Hi, Jason,

On Oct 1, 2013, at 4:35 AM, Jason Manley wrote:

>> Ideally, the 10 GbE block would be modified to recognize multicast 
>> destination IP addressed and then add in the derived MAC address 
>> automatically instead of getting it from the ARP table.  Then it could send 
>> both multicast and unicast packets.
> 
> I think this is easy, and I thought it had actually already been done.

I agree that it would not be very hard (not sure about "easy" :-)), but I don't 
think it's already been done.

> 
>> It would be another matter to get the core to listen to multicast packets 
>> (especially multiple multicast groups).  I think that would be a little more 
>> complicated (unless you set its IP address to a single multicast IP and 
>> that's the only multicast group you want it to join).
> 
> This is the tricky part. We've thrown around a number of ideas. A true 
> multicast receiver is probably beyond the scope of our needs, or willingness 
> to implement. For our purposes, I think we can architect things that a single 
> receiver only needs to subscribe to consecutive/adjacent multicast addresses. 
> In this case, we can implement something like a multicast subnet mask, where 
> the least-significant-bits of the address are configurably ignored. Has 
> anyone built a multicast receiver on an FPGA?

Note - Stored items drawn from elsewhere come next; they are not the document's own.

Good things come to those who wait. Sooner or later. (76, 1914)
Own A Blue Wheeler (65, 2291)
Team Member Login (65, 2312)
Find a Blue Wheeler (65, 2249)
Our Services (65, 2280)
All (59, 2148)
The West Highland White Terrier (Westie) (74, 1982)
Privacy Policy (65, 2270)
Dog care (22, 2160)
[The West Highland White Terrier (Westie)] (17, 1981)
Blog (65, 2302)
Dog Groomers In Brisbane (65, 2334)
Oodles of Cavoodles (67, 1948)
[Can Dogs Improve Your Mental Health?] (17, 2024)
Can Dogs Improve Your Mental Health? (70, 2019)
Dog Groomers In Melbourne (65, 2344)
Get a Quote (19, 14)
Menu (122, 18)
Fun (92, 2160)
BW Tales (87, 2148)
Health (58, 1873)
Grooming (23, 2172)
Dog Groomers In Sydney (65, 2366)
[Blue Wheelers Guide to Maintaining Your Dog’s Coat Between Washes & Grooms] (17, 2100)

I think building a multicast receiver is non-trivial.  Doing multicast "the 
right way" requires that hosts implement IGMP (Internet Group Management 
Protocol) and that the switch(es) implement IGMP snooping.  Using a switch 
without IGMP snooping will result in multicast packets being delivered to every 
port, which can overload ports leading to dropped packets.  I think using a 
switch that supports IGMP snooping with hosts that do NOT implement IGMP will 
lead to multicast packets not being delivered to those hosts.

Maybe the multicast group membership can be statically configured in the switch?